Nelle nostre riflessioni precedenti sull’inizio del libro dell’Esodo, abbiamo mostrato come l’elezione di Mose’ e l’esodo del popolo di Israele dall’Egitto sono intrinsecamente legati al racconto della creazione del mondo e dell’uomo. Allo stesso tempo, il popolo d’Egitto e’ passato attraverso un processo del tutto opposto: un genere di “non-creazione”, con le dieci piaghe che descrivono un ordine che e’ esattamente l’opposto di quello della creazione. Nel racconto della Genesi c’e’ un movimento successivo discendente dall’alto al basso (dal cielo alla terra), mentre le piaghe seguono un ordine di crescente corruzione che inizia con la putrefazione del fiume Nilo a causa del sangue, della superficie della terra, quella dei corpi degli uomini e delle bestie, dei cieli e anche delle tenebre che non sono altro privazione di luce, e che termina con la morte dei pirmogeniti – la corruzione dell’ordine della vita. Tutto cio’ raggiunge un apice nella nostra parasha con l’evento dell’Esodo stesso.

In tutto il racconto della storia del popolo di Israele in Egitto, la donna – l’ultimo atto della creazione (Genesi 2,22) – gioca un ruolo decisivo anche se posto in secondo piano. Iochebed, la madre di Mose’ e figlia di Levi ( Esodo 2,1), e’ un “tipo” di Eva, che partorisce Mose’ alla stessa eta’ in cui quest’ultima ha dato alla luce suo figlio Set (secondo la tradizione all’eta’ di 130 anni). Ci sono le due levatrici, Sifra e Pua (Esodo 1,15), che salvano i neonati del popolo.

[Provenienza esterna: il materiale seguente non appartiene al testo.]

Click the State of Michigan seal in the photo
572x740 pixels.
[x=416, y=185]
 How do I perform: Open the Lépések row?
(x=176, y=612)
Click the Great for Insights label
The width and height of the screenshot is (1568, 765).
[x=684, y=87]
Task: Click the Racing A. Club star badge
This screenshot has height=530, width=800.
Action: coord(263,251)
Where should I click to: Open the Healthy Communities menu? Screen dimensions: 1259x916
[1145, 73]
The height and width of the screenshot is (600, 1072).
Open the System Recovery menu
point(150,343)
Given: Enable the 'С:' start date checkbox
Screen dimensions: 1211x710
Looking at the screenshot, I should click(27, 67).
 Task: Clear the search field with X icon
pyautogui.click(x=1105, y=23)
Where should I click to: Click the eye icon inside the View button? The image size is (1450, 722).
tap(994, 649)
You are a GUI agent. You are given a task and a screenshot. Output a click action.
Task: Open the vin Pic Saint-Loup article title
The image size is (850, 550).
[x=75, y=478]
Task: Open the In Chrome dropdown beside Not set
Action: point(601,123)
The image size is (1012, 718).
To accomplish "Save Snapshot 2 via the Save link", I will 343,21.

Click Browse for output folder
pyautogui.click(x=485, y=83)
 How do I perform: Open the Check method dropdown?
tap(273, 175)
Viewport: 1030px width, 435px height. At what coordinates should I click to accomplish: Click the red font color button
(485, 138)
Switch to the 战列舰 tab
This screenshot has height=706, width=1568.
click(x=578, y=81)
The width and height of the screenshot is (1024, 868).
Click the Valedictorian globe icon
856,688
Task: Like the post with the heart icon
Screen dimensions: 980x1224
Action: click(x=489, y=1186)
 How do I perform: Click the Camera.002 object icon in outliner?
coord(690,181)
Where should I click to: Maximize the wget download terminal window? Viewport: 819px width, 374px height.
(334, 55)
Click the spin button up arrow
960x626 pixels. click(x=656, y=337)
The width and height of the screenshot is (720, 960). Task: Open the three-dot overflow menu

C’e’ Serach, la misteriosa figlia di Aser, che arriva in Egitto con Giacobbe (Genesi 46,17) e lascia l’Egitto con Mose’ – ad una eta’ di almeno 210 anni – alla quale la tradizione attribuisce molte storie di intercessione. Infine, c’e’ Miriam, sorella di Mose’, che ha salvato la sua vita e quella di tutto il popolo grazie alla sua fedelta’. Ed e’ proprio Miriam che, nella nostra parasha, essendo una profetessa (Esodo 15,20), esprime la profonda gioia della nuova creazione quando, prendendo “un tamburello nelle sue mani”, conduce le donne di Israele danzando e cantando che “il Signore ... ha mirabilmente trionfato”.

Infine, la nostra parasha ci presenta – per la prima volta – l’istituzione del Sabato: “E’ appunto cio’ che ha detto il Signore: Domani e’ sabato, riposo assoluto consacrato al Signore. Cio’ che avete da cuocere, cuocetelo; cio’ che avete da bollire, bollitelo; quanto avanza, tenetelo in serbo fino a domani mattina” (Esodo 16,23). Infatti, e’ con il sabato che la nuova creazione si conclude – proprio come la prima. Il popolo di Israele, chiamato “eserciti” (o “schiere”) per la prima volta (Esodo 12,51) e’ paragonato alle schiere di Dio: “Cosi’ furono portati a compimento il cielo e la terra e tutte le loro schiere. Allora Dio nel settimo giorno porto’ a termine il lavoro che aveva fatto e cesso’ nel settimo giorno da ogni suo lavoro. Dio benedisse il settimo giorno e lo consacro’, perche’ in esso aveva cessato da ogni lavoro che egli creando aveva fatto” (Genesi 2,1-3). Ma questo sabato non deve durare a lungo – il popolo ora iniziera’ un periodo di quarant’anni di corruzione che si concludera’ con la morte di quasi tutti gli Israeliti che uscirono dall’Egitto. Questa nuova creazione, dunque, nata con l’uscita dall’Egitto, non e’ che un assaggio della creazione finale che verra’. Shabbat Shalom.